Alle mercoledì, dicembre 14, 2005 2:23:00 PM , Anonymous Anonimo ha detto...

Ciaooooo GIGIIIII!!!

Fighissima l'idea del blog! dai aggiornalo spesso! mettici un sacco di foto!

Bel racconto! Mi sono davvero emozionata... mi raccomando raccogli tutte le emozioni più che puoi!!

Un bacione!!!! E in bocca al lupo x il tetano!!! ihihihihi
CIAOOOOOOOOOOOOO

Laura
ItalianJob17

 
Alle giovedì, dicembre 15, 2005 5:20:00 PM , Anonymous Anonimo ha detto...

Luì!!!
..credimi, ho i brividi!
Ti abbraccio forte!
paola

 
Alle venerdì, dicembre 16, 2005 11:58:00 AM , Anonymous Alessandro ha detto...

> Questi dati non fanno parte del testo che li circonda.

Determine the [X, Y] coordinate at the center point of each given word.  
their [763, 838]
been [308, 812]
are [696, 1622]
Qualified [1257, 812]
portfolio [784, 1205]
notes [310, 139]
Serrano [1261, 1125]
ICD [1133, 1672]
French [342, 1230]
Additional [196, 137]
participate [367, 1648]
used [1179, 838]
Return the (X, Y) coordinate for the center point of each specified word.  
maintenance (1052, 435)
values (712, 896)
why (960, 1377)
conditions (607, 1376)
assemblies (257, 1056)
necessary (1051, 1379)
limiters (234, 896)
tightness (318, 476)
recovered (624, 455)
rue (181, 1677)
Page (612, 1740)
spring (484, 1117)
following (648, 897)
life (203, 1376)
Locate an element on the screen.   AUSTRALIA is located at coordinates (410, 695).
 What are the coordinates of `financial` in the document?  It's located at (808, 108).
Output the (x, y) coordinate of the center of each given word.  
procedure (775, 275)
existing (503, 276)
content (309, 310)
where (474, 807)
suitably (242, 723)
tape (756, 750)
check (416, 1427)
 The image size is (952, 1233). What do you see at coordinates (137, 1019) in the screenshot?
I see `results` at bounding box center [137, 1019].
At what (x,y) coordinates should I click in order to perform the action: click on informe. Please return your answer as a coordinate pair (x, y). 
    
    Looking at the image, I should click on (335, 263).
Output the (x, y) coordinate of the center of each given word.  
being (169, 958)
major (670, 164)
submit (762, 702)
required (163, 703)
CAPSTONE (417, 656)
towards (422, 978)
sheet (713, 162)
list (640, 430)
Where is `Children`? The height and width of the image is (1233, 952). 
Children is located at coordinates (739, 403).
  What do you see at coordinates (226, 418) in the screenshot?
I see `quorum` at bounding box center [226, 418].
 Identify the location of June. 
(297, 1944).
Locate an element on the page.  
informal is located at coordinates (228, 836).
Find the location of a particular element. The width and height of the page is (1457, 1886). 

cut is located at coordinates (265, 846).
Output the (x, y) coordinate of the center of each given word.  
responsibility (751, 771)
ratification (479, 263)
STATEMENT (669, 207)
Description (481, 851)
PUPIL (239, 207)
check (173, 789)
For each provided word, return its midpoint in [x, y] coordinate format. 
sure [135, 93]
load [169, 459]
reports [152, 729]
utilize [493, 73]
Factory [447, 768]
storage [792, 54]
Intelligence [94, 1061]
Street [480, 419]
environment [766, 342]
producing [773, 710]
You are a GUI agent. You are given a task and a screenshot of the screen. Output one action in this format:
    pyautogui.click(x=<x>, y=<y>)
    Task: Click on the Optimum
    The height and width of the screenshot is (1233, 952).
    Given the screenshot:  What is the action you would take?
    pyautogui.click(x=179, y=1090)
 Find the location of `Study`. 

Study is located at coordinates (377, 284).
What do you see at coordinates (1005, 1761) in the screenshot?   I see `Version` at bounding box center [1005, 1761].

ti commuovi mentre stai lavando i pantaloni... ma la domanda è: ti commuovi perchè non hai mai lavato in vita tua o perchè hai mangiato troppo piccante?
Attento che con il tuo taglio potrebbero scambiarti per un monaco buddista, dunque occhio a non vestirti di arancione...
Stammi bene bello e divertiti!!!

 
Alle domenica, dicembre 18, 2005 3:52:00 PM , Blogger Marcio ha detto...

Cheddire... max respect!
Bbasta che non me torni colla ditata rossa sulla pelata!

Stateci bbene.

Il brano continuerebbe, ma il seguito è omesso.